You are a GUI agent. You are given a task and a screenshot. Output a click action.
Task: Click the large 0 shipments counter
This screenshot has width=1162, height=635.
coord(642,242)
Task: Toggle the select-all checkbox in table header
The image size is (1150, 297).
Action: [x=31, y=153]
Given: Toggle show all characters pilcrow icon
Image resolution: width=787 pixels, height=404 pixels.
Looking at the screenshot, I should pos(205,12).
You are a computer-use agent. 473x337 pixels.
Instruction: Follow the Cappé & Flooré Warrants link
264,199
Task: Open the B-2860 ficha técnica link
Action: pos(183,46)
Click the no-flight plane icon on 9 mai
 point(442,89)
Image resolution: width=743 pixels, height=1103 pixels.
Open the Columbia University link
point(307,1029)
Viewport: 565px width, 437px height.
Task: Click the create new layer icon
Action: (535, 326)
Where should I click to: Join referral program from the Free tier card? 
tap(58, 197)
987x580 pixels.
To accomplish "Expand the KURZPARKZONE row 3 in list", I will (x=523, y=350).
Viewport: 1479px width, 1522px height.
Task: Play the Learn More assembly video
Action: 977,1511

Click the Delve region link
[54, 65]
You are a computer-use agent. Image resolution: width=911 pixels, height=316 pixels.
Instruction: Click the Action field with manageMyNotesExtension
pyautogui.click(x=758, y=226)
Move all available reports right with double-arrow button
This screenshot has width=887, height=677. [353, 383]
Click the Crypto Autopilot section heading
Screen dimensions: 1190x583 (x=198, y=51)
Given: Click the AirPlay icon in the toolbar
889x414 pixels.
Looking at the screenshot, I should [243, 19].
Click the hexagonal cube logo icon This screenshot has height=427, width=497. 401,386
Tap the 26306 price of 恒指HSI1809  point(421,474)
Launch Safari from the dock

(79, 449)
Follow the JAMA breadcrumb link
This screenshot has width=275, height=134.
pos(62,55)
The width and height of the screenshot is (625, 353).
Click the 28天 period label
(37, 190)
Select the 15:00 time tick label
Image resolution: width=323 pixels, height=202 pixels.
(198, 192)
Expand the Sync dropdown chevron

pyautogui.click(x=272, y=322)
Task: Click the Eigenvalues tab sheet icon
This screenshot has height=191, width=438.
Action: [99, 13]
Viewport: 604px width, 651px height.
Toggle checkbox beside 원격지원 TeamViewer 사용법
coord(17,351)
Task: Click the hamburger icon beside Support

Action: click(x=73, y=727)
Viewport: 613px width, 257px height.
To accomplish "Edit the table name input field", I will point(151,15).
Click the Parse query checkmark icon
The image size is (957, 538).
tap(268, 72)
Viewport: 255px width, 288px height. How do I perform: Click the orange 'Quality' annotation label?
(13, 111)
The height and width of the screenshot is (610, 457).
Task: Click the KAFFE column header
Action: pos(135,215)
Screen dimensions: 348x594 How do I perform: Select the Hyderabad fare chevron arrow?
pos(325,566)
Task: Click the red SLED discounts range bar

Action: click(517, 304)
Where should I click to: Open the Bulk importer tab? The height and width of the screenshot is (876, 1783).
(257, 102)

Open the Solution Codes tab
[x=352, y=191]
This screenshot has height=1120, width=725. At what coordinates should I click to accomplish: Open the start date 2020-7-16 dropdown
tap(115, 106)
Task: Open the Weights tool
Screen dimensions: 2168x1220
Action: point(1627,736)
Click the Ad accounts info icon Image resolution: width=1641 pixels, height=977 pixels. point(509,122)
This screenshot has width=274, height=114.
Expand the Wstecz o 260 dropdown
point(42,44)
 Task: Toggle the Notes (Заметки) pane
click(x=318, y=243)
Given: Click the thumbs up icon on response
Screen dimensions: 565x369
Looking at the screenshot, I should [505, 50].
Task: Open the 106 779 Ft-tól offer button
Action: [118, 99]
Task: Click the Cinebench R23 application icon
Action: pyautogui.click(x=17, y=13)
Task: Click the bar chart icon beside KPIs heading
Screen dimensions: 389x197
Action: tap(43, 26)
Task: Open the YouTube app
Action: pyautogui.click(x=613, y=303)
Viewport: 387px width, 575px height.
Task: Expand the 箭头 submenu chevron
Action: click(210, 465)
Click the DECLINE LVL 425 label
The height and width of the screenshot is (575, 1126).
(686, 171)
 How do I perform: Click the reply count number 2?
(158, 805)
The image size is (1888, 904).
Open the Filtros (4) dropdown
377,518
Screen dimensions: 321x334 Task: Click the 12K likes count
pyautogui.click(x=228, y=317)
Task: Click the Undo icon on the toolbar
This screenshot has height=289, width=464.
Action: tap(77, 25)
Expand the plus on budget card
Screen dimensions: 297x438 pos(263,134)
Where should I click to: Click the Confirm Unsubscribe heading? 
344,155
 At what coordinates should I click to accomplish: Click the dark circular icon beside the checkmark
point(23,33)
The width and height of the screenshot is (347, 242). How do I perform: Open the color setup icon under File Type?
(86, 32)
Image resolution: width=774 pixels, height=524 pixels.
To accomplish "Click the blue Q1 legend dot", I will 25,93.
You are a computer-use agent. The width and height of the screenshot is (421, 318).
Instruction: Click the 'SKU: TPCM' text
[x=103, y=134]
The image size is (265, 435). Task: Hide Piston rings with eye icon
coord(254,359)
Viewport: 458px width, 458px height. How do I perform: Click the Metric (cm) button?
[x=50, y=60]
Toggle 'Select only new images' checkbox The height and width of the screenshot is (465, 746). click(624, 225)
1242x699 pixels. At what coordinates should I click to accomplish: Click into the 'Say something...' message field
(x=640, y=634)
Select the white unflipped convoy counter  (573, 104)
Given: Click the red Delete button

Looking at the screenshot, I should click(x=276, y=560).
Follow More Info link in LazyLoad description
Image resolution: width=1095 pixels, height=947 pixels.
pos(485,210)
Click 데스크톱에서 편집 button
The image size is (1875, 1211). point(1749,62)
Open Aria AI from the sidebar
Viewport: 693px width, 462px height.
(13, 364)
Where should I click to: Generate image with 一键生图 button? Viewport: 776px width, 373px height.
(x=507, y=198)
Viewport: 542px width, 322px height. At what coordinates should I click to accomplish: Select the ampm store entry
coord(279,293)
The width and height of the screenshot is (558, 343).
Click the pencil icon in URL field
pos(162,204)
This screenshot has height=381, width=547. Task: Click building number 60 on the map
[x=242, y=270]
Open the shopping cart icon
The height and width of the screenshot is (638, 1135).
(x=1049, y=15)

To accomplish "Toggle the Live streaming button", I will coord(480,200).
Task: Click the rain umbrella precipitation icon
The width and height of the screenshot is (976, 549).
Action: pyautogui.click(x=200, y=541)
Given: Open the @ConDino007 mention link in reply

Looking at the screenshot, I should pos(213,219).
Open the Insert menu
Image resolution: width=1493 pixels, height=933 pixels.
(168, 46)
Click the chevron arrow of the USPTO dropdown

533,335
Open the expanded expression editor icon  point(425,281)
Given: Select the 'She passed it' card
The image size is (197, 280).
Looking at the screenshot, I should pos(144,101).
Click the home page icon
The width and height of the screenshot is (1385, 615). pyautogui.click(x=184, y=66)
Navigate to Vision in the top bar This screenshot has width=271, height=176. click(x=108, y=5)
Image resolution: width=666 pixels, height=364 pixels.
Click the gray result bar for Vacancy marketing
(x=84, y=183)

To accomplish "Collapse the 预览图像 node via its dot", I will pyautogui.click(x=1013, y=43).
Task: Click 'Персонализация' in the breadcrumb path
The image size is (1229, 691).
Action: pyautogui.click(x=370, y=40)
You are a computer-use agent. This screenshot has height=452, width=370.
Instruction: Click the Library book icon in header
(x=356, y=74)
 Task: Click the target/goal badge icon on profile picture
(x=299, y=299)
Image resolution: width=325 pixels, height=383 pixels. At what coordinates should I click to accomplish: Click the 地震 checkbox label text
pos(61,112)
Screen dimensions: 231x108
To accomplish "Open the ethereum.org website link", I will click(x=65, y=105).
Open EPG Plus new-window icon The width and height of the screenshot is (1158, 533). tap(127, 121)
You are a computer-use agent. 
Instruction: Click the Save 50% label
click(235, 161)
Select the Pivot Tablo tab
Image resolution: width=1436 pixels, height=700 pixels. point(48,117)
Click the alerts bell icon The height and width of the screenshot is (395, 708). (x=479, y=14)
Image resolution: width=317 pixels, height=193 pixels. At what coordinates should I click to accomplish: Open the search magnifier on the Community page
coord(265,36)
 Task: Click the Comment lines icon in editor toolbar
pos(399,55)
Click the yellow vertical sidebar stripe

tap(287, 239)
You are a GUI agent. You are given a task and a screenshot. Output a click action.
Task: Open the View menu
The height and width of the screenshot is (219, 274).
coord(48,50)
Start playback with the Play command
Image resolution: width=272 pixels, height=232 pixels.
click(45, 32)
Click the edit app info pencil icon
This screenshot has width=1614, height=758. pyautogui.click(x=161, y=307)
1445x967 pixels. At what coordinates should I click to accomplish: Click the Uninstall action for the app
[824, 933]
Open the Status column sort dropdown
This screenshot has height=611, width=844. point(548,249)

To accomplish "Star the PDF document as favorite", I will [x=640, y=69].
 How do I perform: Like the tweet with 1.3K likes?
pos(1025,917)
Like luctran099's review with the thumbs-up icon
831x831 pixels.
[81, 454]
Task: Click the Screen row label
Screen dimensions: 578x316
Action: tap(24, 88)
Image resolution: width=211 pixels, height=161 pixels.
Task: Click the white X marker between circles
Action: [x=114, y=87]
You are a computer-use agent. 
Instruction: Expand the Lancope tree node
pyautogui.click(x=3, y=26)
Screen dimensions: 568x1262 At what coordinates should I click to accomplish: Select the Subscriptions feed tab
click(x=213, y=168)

═══

> **STATED PROBLEM**: Reproduce the records verbatim, starting with the line that contains "You are a computer-use agent. This" and going on through the line that contains "pos(1025,917)", including both.

> **TASK SOLUTION**:
You are a computer-use agent. This screenshot has height=452, width=370.
Instruction: Click the Library book icon in header
(x=356, y=74)
 Task: Click the target/goal badge icon on profile picture
(x=299, y=299)
Image resolution: width=325 pixels, height=383 pixels. At what coordinates should I click to accomplish: Click the 地震 checkbox label text
pos(61,112)
Screen dimensions: 231x108
To accomplish "Open the ethereum.org website link", I will click(x=65, y=105).
Open EPG Plus new-window icon The width and height of the screenshot is (1158, 533). tap(127, 121)
You are a computer-use agent. 
Instruction: Click the Save 50% label
click(235, 161)
Select the Pivot Tablo tab
Image resolution: width=1436 pixels, height=700 pixels. point(48,117)
Click the alerts bell icon The height and width of the screenshot is (395, 708). (x=479, y=14)
Image resolution: width=317 pixels, height=193 pixels. At what coordinates should I click to accomplish: Open the search magnifier on the Community page
coord(265,36)
 Task: Click the Comment lines icon in editor toolbar
pos(399,55)
Click the yellow vertical sidebar stripe

tap(287, 239)
You are a GUI agent. You are given a task and a screenshot. Output a click action.
Task: Open the View menu
The height and width of the screenshot is (219, 274).
coord(48,50)
Start playback with the Play command
Image resolution: width=272 pixels, height=232 pixels.
click(45, 32)
Click the edit app info pencil icon
This screenshot has width=1614, height=758. pyautogui.click(x=161, y=307)
1445x967 pixels. At what coordinates should I click to accomplish: Click the Uninstall action for the app
[824, 933]
Open the Status column sort dropdown
This screenshot has height=611, width=844. point(548,249)

To accomplish "Star the PDF document as favorite", I will [x=640, y=69].
 How do I perform: Like the tweet with 1.3K likes?
pos(1025,917)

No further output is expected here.